2. Description of Prior Art
Recently, the market presents a sweeper, which can be used for cleaning the indoor space automatically by itself, and the trouble of the traditional user which needs to clean up manually by using a broom or a vacuum cleaner is avoided.
This kind of sweeper usually has a specific positioning system for efficient cleaning. By using the positioning system, the sweeper not only knows its current position, but also records that the current position is already cleaned or not. Therefore, the sweeper will not get lost during the cleaning actions, or clean the same position which was already cleaned. As a result, the cleaning efficiency is raised because of the sweeper.
General speaking, the sweeper usually achieves the above mentioned positioning function via an embedded positioning device. However, the most-common positioning device (such as global positioning system (GPS) device) is too expensive, if the sweeper mentioned above is equipped with this kind of positioning device, the cost of the sweeper will raise substantially, and it will reduce the purchasing desire of the user.
Please refers to FIG. 1, which is a schematic diagram of positioning system according to related art. FIG. 1 discloses an indoor space 1, the indoor space 1 comprises a floor 11 and a ceiling 12, and a traditional emitter 2 and sweeper 4 are put on the floor 11.
As shown in FIG. 1, the emitter 2 has a lighting component 21 arranged on a top face, the lighting component 21 emits upward a vertical light externally for forming a fixed orientation spot 3 on the ceiling 12. The sweeper 4 has a detecting component 41 thereon for detecting the light of the orientation spot 3.
In the related art, the position of the orientation spot 3 is fixed, so the sweeper 4 regards the orientation spot 3 as the Polaris, and executes a positioning action according to the orientation spot 3 as the same as human uses the Polaris to do so.
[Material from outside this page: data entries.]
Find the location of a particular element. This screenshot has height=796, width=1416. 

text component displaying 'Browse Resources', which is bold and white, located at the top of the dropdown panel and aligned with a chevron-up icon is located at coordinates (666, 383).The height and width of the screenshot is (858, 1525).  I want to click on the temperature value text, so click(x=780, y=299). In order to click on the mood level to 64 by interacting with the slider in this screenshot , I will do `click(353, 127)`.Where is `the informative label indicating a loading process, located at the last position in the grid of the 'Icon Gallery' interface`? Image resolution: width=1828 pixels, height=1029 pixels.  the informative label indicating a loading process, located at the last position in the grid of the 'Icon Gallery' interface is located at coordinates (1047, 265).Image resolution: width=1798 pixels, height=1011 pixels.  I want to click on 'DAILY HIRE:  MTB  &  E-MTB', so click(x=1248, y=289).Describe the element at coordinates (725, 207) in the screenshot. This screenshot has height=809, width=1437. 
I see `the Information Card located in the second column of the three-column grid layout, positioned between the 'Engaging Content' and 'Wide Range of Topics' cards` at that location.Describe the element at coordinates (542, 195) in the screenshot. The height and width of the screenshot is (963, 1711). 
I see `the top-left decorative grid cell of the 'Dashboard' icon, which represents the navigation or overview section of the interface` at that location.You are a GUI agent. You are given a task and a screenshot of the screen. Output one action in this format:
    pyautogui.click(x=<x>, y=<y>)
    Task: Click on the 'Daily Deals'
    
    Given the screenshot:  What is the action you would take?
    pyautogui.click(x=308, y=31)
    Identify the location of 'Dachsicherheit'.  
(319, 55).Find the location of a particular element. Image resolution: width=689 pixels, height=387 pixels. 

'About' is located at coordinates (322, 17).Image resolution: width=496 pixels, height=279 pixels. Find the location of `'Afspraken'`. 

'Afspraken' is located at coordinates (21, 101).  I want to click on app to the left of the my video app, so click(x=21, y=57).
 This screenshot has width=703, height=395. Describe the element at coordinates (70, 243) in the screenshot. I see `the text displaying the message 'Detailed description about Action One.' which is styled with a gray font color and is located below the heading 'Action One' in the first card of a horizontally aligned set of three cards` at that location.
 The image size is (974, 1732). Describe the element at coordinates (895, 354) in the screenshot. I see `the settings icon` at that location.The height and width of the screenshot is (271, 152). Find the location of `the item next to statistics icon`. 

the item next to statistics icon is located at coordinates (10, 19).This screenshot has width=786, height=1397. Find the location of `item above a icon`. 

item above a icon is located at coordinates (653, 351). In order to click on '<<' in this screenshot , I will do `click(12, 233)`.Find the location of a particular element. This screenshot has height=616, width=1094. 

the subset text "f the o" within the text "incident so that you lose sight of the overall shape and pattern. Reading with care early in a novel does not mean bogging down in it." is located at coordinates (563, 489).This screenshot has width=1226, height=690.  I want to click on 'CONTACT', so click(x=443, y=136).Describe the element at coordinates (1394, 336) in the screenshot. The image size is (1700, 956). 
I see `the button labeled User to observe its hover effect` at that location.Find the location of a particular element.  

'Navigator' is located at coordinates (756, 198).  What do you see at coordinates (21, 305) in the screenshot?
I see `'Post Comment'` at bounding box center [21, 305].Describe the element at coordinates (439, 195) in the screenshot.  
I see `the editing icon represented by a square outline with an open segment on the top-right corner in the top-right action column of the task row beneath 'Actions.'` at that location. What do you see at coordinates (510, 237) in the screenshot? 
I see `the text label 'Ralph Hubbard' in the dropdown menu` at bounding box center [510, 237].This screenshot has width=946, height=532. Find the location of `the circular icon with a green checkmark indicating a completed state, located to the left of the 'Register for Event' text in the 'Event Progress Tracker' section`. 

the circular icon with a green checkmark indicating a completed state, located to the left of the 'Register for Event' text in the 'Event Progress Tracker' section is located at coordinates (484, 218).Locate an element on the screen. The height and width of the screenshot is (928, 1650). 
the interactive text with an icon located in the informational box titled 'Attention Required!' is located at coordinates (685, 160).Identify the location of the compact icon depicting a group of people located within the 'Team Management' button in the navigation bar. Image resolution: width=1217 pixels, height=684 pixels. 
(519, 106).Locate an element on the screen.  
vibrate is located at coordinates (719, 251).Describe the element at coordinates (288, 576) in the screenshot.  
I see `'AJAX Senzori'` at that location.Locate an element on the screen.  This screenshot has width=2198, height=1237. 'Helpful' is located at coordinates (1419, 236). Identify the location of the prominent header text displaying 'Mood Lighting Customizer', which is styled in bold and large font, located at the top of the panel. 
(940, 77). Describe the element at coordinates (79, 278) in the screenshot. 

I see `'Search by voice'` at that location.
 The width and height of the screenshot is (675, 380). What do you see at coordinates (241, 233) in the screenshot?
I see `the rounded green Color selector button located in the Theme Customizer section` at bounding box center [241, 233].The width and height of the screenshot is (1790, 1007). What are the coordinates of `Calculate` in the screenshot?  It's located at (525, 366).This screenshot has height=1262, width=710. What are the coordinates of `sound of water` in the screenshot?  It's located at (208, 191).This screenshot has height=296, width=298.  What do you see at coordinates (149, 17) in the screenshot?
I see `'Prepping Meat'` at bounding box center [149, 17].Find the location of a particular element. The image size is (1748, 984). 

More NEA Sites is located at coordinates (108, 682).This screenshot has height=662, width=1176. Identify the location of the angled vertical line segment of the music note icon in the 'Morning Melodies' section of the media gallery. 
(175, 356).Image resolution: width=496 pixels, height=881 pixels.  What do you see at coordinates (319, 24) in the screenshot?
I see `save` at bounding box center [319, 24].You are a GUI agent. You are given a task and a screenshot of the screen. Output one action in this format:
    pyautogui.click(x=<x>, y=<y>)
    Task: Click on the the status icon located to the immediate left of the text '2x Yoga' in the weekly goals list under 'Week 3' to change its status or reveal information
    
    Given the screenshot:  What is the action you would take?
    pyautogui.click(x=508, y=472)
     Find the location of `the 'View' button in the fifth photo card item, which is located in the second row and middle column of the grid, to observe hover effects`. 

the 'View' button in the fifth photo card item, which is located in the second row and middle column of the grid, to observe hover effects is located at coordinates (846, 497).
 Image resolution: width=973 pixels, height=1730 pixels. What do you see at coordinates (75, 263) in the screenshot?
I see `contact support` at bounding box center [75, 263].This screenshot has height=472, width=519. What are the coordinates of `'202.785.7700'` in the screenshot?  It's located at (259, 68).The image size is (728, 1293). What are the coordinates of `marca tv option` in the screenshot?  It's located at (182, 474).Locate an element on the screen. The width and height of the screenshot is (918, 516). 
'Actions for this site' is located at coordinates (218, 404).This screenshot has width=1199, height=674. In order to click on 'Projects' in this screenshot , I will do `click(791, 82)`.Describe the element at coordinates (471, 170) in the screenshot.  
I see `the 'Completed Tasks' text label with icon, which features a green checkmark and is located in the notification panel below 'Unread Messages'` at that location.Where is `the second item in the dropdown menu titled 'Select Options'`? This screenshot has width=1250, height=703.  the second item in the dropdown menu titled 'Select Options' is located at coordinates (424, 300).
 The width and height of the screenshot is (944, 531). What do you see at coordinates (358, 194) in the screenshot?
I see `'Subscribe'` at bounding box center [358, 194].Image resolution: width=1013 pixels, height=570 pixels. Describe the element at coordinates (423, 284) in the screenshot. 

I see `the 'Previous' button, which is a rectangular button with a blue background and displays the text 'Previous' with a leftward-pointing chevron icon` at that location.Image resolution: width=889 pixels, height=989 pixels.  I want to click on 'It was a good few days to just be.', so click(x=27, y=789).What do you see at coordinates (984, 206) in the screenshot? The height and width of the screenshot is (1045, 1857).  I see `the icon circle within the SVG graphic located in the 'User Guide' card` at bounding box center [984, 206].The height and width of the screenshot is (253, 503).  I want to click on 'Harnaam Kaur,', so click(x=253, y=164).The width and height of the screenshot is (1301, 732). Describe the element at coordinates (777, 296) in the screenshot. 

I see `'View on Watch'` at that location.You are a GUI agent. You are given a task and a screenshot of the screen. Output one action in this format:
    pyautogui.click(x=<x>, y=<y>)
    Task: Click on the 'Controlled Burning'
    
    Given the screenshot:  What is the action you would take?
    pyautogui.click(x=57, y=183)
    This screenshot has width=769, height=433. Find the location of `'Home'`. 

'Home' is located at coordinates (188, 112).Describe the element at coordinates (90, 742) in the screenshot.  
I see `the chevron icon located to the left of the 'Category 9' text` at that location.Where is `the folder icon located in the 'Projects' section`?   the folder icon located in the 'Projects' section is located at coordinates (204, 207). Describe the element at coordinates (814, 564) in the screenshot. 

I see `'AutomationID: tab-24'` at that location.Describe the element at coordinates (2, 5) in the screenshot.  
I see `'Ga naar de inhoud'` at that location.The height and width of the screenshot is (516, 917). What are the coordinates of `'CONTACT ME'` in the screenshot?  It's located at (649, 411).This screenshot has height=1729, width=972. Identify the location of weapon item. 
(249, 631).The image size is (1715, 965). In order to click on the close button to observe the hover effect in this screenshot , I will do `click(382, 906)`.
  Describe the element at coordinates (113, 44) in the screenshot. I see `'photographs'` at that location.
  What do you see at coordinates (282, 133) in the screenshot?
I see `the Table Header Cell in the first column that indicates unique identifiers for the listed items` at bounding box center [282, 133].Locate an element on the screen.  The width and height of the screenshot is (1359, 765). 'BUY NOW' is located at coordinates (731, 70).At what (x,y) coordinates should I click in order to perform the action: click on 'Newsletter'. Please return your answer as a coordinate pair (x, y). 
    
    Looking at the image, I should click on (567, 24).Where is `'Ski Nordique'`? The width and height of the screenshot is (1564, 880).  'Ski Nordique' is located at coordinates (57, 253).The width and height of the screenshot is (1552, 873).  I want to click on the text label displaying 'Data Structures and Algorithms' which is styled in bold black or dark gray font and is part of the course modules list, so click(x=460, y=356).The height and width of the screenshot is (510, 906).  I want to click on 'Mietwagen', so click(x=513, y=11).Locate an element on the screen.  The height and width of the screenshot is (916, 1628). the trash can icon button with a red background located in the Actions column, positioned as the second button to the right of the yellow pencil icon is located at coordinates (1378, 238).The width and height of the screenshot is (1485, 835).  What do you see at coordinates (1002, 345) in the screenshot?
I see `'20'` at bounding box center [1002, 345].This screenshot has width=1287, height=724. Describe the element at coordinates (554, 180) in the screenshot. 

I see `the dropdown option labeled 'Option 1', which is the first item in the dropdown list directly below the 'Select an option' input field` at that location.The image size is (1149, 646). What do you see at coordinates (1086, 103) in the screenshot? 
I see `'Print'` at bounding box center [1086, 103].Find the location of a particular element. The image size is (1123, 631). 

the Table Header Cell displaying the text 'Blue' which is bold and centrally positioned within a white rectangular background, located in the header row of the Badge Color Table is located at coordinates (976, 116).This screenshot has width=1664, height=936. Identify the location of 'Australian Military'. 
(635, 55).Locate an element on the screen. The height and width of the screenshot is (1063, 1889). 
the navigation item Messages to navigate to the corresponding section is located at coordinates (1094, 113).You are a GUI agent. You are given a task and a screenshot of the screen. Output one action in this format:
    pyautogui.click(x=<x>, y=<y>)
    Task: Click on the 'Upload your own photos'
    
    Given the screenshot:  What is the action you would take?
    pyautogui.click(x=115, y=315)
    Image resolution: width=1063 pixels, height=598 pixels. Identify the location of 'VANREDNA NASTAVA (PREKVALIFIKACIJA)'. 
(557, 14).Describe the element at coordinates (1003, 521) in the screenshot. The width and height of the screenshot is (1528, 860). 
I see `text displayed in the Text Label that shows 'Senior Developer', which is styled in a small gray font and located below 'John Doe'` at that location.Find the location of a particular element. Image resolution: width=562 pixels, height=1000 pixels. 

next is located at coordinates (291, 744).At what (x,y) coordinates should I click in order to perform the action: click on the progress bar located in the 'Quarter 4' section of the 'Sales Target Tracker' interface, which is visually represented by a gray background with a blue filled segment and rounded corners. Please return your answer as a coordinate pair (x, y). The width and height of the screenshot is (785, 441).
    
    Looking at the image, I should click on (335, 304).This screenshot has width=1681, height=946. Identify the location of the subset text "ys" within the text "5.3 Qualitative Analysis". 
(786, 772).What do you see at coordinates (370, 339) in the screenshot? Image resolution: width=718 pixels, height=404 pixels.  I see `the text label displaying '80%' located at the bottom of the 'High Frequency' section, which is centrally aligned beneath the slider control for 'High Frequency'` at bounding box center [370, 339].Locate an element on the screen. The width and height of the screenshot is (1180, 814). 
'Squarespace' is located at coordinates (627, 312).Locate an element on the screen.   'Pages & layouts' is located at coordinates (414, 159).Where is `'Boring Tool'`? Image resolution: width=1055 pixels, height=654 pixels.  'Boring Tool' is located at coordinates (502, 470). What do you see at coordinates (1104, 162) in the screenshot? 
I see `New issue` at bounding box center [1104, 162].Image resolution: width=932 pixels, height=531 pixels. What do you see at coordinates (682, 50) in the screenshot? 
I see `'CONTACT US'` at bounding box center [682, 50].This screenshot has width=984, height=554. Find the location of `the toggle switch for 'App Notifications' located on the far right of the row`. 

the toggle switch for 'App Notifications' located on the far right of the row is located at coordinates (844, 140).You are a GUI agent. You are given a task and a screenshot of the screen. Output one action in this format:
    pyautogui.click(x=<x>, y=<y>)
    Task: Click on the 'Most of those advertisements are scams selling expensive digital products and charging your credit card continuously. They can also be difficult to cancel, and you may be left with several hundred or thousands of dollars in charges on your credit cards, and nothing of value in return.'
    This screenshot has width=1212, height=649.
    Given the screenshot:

Therefore, no matter where the sweeper 4 is, it can determine the current position approximately via detecting the orientation spot 3.
However, if the sweeper 4 uses the above method to execute the positioning action, it can only determine an approximate position according to the orientation spot 3. More specifically, in the related art, the sweeper 4 cannot know an exactly position directly, so the positioning accuracy is not so well. Further, if the emitter 2 needs to record the cleaning actions of the sweeper 4 (for example, which positions are cleaned completely), it needs to wait for the sweeper 4 passively until the sweeper 4 completes determining its current position and reports the position information to the emitter 2. The above method is not so convenient for the user who needs to record the detailed cleaning actions of the sweeper 4.